**PROBLEMA 1**
Troque "Identify the location of" por "Find the position of" em todos os registros abaixo e escreva-os de novo, sem mudar mais nada.

***** TEXTO EXTRAÍDO *****

Dear ghost of implicit bias… | Caro fantasma do preconceito inconsciente…

Bárbara Cruvinel Santiago
accent
Published in
11 min readDec 27, 2016

By Bárbara Cruvinel Santiago, PC’17

Bárbara Cruvinel Santiago PC’17 describes how her life as a female Physics major has more similarities to Brazilian politics than one would expect. In order to do that, she writes a letter to the “ghost of implicit bias”.

ORIGINAL

Caro Preconceito Inconsciente,

Tem muito pouco de mim em física, mesmo que haja muito de física, o curso que escolhi na universidade, dentro de mim. Também há pouco de mim na política, em posições na indústria, nas Nações Unidas. Em resumo, há pouco de mim em muitas coisas. Porque eu sou mulher. Mas, com a certeza de que todos os seres humanos são igualmente capazes, tem que haver algo que faça com que, em pleno século XXI, tantas pessoas não sejam representadas em esferas políticas, sociais ou profissionais. Você, Preconceito Inconsciente, é uma das principais razões por tudo isso acontecer. É por isso que eu lhe escrevo esta carta.

Quando eu era criança, eu li os livros da série Harry Potter. Neles, viviam testrálios, criaturas mágicas que só podiam ser enxergadas por aqueles que já viram a morte. Você é como um desses testrálios, porque só consegue lhe ver quem já foi afetado pela sua presença. Se me permite dizer, para mim, você é um fantasma que assombra a minha vida, o fantasma do preconceito inconsciente. Você faz com que a minha vida estudando física seja mais complicada do que deveria ser e que a minha representação na política do meu próprio país seja quase nula. Isso pode não fazer muito sentido para você agora, mas deixe que eu me explique.

***** REGISTROS DE DADOS *****

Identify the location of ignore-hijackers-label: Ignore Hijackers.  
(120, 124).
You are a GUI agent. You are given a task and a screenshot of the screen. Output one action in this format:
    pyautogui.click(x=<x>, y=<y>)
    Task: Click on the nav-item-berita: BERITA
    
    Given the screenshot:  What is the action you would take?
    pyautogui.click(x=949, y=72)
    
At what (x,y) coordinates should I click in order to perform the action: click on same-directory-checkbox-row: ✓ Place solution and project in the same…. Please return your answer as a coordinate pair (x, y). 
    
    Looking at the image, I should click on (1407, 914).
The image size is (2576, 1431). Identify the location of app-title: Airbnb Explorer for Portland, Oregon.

*****

**PROBLEMA 2**
Escreva a continuação da carta ao preconceito inconsciente logo depois da última frase.

**ÁREA DE RESPOSTA 1**
Find the position of ignore-hijackers-label: Ignore Hijackers.  
(120, 124).
You are a GUI agent. You are given a task and a screenshot of the screen. Output one action in this format:
    pyautogui.click(x=<x>, y=<y>)
    Task: Click on the nav-item-berita: BERITA
    
    Given the screenshot:  What is the action you would take?
    pyautogui.click(x=949, y=72)
    
At what (x,y) coordinates should I click in order to perform the action: click on same-directory-checkbox-row: ✓ Place solution and project in the same…. Please return your answer as a coordinate pair (x, y). 
    
    Looking at the image, I should click on (1407, 914).
The image size is (2576, 1431). Find the position of app-title: Airbnb Explorer for Portland, Oregon.

**ÁREA DE RESPOSTA 2**
Em maio deste ano, eu voltei ao Brasil para visitar minha família por uma semana. Entre o momento em que eu embarquei naquele avião e aquele em que eu aterrissei, muita coisa tinha mudado. A nossa então presidente tinha sido posta em um processo de impeachment e nosso então vice-presidente, tomado seu posto. Mas eu não estou escrevendo para discutir política; podemos discutir isso outra hora. Eu venho aqui para lhe falar o quão decepcionada eu fiquei com a nomeação dos 24 ministros, todos homens, todos brancos, para o novo gabinete presidencial. Isso não acontecia desde a ditadura militar na década de 70. Representatividade importa, mas poucos ao meu redor no Brasil pareciam entender um fato tão simples. Falavam de meritocracia, mas pareciam esquecer que meritocracia só existe quando os realmente mais qualificados são reconhecidos, não só indivíduos que representam menos de 25% da população. Pensei que estava em um pesadelo, mas era a vida real, tão real quanto o que eu tinha passado até então como uma mulher estudando física.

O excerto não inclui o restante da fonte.